Para o acionista controlador, a punição mais severa pode ser a impossibilidade de negociar com o setor público, muitas vezes seu maior cliente.[1] A eliminação da inidoneidade reduz a punição esperada e estimula malfeitos. Alguém pode sugerir que, mantida a exclusividade da leniência à primeira PJ colaboradora (algo que a MP não faz!), torna-la idônea aumentaria a diferença das punições de colaboradores e não colaboradores, o que estimularia a traição. O argumento é equivocado por uma razão simples: é preferível aumentar essa diferença mantendo o nível de punição do colaborador. Como? Por exemplo, impondo que não colaboradores paguem um montante igual a três vezes o dano gerado, instituição conhecida como trebble damages e utilizada nos EUA.
Os erros i) e ii) são, separadamente, deletérios. Conjuntamente, são devastadores porque permitem que, de facto, se perdoe os crimes praticados por todos os membros de um cartel que tenha corrompido agentes públicos para magnificar o sobrepreço cobrado por seus serviços. Transformam-se acordos de leniência num grande programa de resgate (bailout) de empresas delinquentes, sob o argumento de que a roda precisa girar. Se, Individualmente, os incentivos de uma PJ a reincidir serão grandes, há algo ainda mais grave: o perigo moral coletivo, como cunhado por Jean Tirole e Emanuel Fhari no contexto de seu artigo “Collective Moral Hazard, Maturity Mismatch and Systemic Bailouts,” motivado pelo resgate dos bancos durante a crise de 2008. Quanto maior o número de empresas delinquentes, maior será efeito negativo da punição sobre a atividade econômica. Portanto, maior será o incentivo ao resgate ex-post. Ou seja, a MP cria um incentivo adicional para a formação de cartel: melhor corromper em grupo! (Um adendo: o argumento de preservação de empregos é fraco. Por várias razões. Não é papel do judiciário preservar a atividade econômica. Além disso, por que não abrir o mercado brasileiro à participação de empresas estrangeiras? Isso garantiria emprego local e aumentaria a competição, o que sempre cumpre o saudável papel de reduzir as rendas que estimulam a corrupção [1]).
Achamos importante, também, levantar três pontos adicionais que, embora não tenhamos capacidade de avaliar, parecem ser relevantes e talvez mereçam discussão por parte de analistas jurídicos quanto a suas implicações: i) a não necessidade de admissão de culpa para a celebração do acordo de leniência (parágrafo 1 do artigo 16), ii) (o que parecem ser) mudanças quanto a interrupção de prazos prescricionais (parágrafo 9 do artigo 16) e iii) a possibilidade de o acordo de leniência poder afastar a possibilidade de responsabilização na esfera judicial (Artigo 18). Nossa pergunta: esses três pontos significam que, para além do resgate econômico, haverá uma grande limpeza de barra dos infratores? Torçamos para que não.

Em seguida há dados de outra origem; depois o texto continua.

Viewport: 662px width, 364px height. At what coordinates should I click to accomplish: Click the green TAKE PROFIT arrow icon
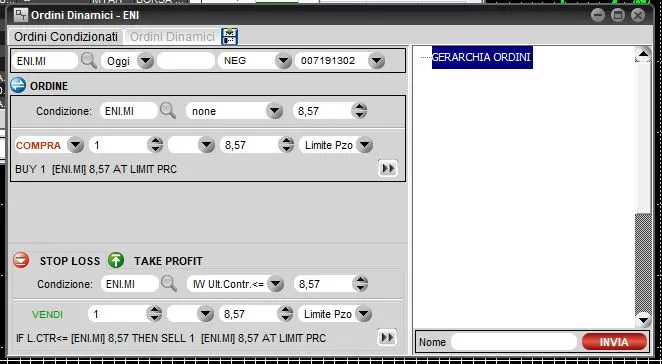(116, 261)
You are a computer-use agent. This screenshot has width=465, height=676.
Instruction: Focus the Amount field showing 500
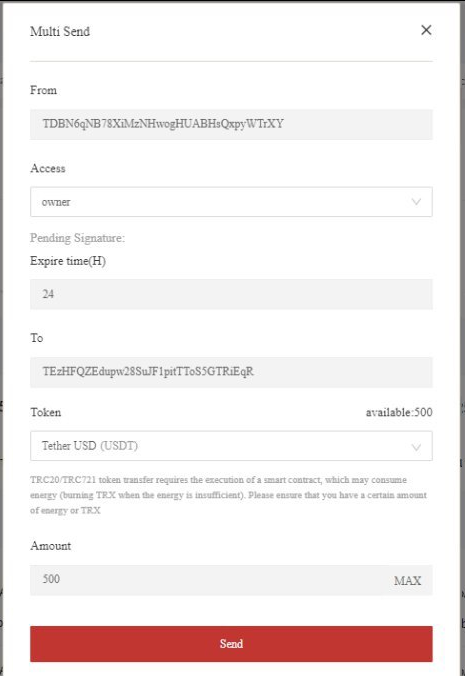(x=207, y=580)

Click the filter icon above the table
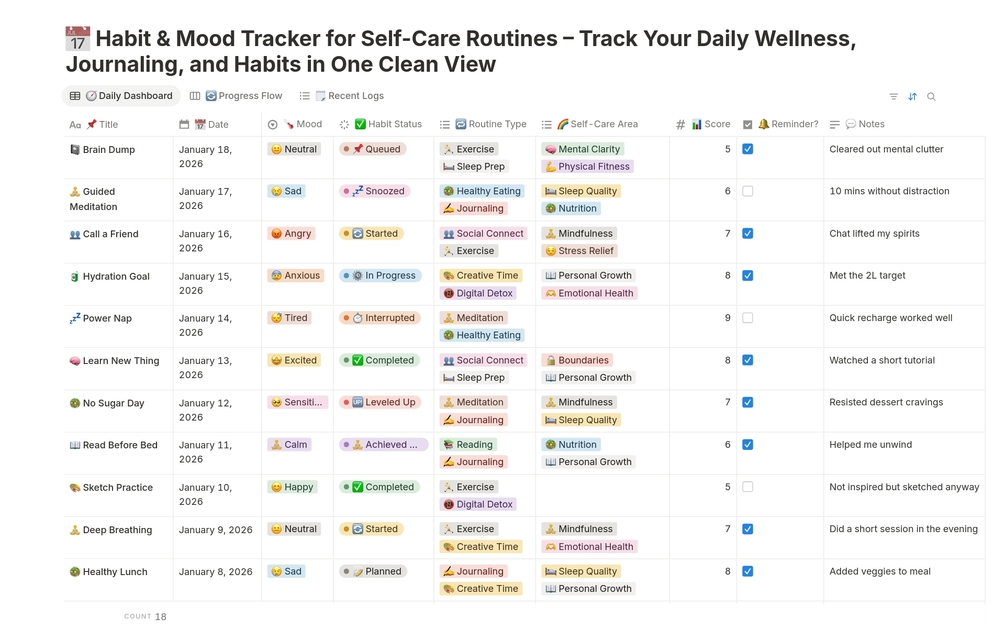point(893,97)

Com algum custo, corrigir equívocos de política econômica é sempre possível. Reparar retrocessos institucionais — e a MP 703 é um passo largo em direção ao retrocesso — é bastante mais difícil. O governo, mais uma vez, engatou a marcha à ré.
* Nos beneficiamos de conversas com Sergio Guimarães e Carlos Woelz; a quem somos gratos. Obviamente, eles não são culpados por quaisquer equívocos, confusões e erros que possa haver no texto.
[1] Devemos, também, pensar em mecanismos que transfiram controle das empresas envolvidas, de maneira a preservar o negócio (e punindo controladores via um wipe out completo).
[2] Há um outro ponto que nos parece relevante aqui. A corrupção fez com que mais recursos que o socialmente desejável fossem alocados às atividades que são foco das investigações. Em outras palavras, a corrupção inflou artificialmente o retorno privado dessas atividades. Do ponto de vista da realocação de recursos (e, portanto, da produtividade da Economia), é natural e desejável que essas atividade se contraiam.